Загребая часы жменями, Михаил Михайлович перегрузил наследство в заплечный мешок и только на подъезде к Ленинграду снова почувствовал себя уверенно.
«Значит Гришин. И никаких Ясиных здесь нет», – повторила про себя Катя, стоя перед закрытой дверью, обитой чёрным дерматином.
Всё логично. Дата на посылочном штемпеле поставлена шестнадцать лет назад. За это время лично она, Катя, успела вырасти и окончить школу, и тётке тоже никто не мешал переменить свою судьбу и уехать, например, стоить ДнепроГЭС или помогать Испании бороться с фашизмом.
По полутёмной прохладной лестнице Катя спустилась во двор и осмотрелась по сторонам.
Небольшой квадрат двора со всех сторон окружали серые стены с маленькими окнами. Интересно устроено в Ленинграде: большие окна выходят на улицу, а маленькие – во двор. И входных дверей тоже две – одна широкая, красивая с улицы на парадную лестницу, вторая – на чёрный ход, с внутренней стороны дома.
Около надписи «Бомбоубежище» горела синяя лампочка – для светомаскировки.
Здесь, как и везде по городу, подвальные окна пестрели свежими кирпичными заплатами, напоминавшими о войне.
«Город-крепость» – само собой сложилось сравнение.
В тишине двора не слышался гул большого города и время будто остановилось. Присев на гранитный столбик у ворот, Катя подумала, что отдала бы всё на свете, чтобы повернуть время вспять и хоть немножко побыть ещё с мамой. Она рассказала бы маме, что никакой тёти Люды здесь нет и что дальше делать, она не знает. Мама наверняка знала бы, как поступить правильно.

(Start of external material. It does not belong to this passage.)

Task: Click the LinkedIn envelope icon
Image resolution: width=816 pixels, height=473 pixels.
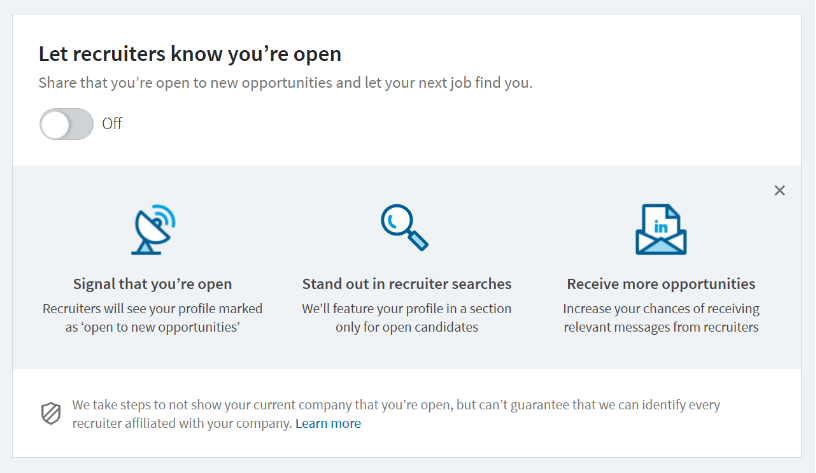Action: [660, 230]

В памяти всплывали мелкие ссоры и случайные слова, которые она с обидой говорила маме. Как же за них сейчас непоправимо стыдно! Мама казалась вечной, как вода и хлеб.
Сморгнув набежавшие слёзы, Катя решила пойти в столовую перекусить, потому что живот начинал урчать от голода, и обдумать создавшееся положение. Столовая располагалась на противоположной стороне улицы. У буфетной стойки толпились люди. Большинство из них держали в руках судки и бидоны, куда неразговорчивая раздатчица плескала жидкого супа, больше похожего на мутную водицу.
Есть захотелось до боли в желудке. Сглатывая слюни, Катя дождалась своей очереди.
– Тебе по карточкам или без? – спросила румяная буфетчица с крахмальной наколкой на волосах. Держа в руках ножницы, она ловко выстригала с бумажного листа кусочки размером с почтовую марку и наклеивала их в тетрадку.
– Какие карточки? – растерялась Катя.
– Продовольственные. Ты не местная, что ли? – Буфетчица нетерпеливо моргнула. – Мясо и масло по карточкам, а без карточек вот, смотри – капустные щи, макароны и компот. Есть фруктовое мороженое.
– Мороженое я уже ела.
Разваренные макароны, щи и стакан компота показались восхитительным пиром. Катя вспомнила, что нормального обеда у неё не было с конца июня. Сухие пайки на оборонных работах не считаются, а домой в Новинку она забежала всего на часок, чтобы переодеться, взять саквояж, деньги и документы.